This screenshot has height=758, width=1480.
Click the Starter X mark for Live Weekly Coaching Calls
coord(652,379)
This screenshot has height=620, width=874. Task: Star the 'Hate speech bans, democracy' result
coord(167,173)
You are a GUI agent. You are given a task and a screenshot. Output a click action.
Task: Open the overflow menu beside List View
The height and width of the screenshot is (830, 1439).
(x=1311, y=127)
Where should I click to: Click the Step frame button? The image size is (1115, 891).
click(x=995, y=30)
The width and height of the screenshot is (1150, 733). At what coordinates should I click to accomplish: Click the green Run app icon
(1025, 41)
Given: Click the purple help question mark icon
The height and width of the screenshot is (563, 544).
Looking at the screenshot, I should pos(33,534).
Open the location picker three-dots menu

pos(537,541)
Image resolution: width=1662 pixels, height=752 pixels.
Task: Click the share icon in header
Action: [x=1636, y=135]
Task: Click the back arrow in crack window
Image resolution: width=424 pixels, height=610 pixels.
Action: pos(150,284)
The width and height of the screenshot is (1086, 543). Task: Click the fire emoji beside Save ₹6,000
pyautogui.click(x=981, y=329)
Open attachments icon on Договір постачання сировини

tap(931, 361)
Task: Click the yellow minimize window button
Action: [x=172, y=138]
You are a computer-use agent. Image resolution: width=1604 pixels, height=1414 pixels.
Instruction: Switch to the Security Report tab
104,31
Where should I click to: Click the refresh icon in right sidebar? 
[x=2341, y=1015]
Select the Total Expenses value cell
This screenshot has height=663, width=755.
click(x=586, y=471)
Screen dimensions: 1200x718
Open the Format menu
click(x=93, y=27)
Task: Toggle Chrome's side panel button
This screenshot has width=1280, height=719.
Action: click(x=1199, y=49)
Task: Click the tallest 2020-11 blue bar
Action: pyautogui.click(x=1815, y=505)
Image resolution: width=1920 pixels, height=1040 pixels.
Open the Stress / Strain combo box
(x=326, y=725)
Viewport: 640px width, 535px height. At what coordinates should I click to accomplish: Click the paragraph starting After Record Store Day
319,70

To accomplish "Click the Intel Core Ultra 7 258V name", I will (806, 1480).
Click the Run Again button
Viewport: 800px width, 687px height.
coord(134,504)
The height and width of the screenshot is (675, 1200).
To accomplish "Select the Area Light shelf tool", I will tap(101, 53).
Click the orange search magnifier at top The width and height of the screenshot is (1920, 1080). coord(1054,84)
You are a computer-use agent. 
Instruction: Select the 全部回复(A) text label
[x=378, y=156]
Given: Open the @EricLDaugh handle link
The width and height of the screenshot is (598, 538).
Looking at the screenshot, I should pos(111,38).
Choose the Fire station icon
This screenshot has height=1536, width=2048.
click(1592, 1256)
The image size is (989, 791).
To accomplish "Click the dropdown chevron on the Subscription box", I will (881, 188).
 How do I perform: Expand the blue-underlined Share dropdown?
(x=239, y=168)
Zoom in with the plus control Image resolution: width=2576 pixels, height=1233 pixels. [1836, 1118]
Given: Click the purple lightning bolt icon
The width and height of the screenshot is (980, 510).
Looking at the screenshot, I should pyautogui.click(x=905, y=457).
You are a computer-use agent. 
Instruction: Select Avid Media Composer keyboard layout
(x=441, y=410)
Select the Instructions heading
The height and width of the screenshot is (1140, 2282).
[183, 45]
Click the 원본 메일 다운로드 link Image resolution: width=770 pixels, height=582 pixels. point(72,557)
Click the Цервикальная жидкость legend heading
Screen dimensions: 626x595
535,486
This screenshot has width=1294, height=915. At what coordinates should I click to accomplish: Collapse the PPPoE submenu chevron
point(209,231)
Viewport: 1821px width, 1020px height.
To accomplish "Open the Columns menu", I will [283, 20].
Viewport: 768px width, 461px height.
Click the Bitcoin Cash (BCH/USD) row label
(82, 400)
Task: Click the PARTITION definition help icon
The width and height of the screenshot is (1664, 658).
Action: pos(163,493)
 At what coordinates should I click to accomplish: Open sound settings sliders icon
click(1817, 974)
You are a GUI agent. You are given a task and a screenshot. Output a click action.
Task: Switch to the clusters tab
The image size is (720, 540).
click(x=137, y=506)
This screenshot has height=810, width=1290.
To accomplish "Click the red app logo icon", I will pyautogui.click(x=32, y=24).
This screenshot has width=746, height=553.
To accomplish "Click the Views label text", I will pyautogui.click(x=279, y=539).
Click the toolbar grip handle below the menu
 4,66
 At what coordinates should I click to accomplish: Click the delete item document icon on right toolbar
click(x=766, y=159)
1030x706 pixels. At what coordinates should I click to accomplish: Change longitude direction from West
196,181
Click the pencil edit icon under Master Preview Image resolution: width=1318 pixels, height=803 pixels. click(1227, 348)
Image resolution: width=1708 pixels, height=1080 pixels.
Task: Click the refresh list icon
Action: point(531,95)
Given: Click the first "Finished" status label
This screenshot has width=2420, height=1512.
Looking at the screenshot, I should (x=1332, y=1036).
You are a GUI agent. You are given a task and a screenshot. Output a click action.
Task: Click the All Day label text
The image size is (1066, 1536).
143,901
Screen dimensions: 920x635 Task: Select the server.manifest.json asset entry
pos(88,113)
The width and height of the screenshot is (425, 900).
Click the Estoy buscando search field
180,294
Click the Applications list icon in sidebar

TASK OBJECTIVE:
Replace "menu" with "dropdown" in the listing. Begin at its first line, stop after the line that has "Action: [x=172, y=138]", and reproduce those lines with no other changes.

OUTPUT OF THE EXERCISE:
This screenshot has height=758, width=1480.
Click the Starter X mark for Live Weekly Coaching Calls
coord(652,379)
This screenshot has height=620, width=874. Task: Star the 'Hate speech bans, democracy' result
coord(167,173)
You are a GUI agent. You are given a task and a screenshot. Output a click action.
Task: Open the overflow dropdown beside List View
The height and width of the screenshot is (830, 1439).
(x=1311, y=127)
Where should I click to: Click the Step frame button? The image size is (1115, 891).
click(x=995, y=30)
The width and height of the screenshot is (1150, 733). At what coordinates should I click to accomplish: Click the green Run app icon
(1025, 41)
Given: Click the purple help question mark icon
The height and width of the screenshot is (563, 544).
Looking at the screenshot, I should pos(33,534).
Open the location picker three-dots dropdown

pos(537,541)
Image resolution: width=1662 pixels, height=752 pixels.
Task: Click the share icon in header
Action: [x=1636, y=135]
Task: Click the back arrow in crack window
Image resolution: width=424 pixels, height=610 pixels.
Action: pos(150,284)
The width and height of the screenshot is (1086, 543). Task: Click the fire emoji beside Save ₹6,000
pyautogui.click(x=981, y=329)
Open attachments icon on Договір постачання сировини

tap(931, 361)
Task: Click the yellow minimize window button
Action: [x=172, y=138]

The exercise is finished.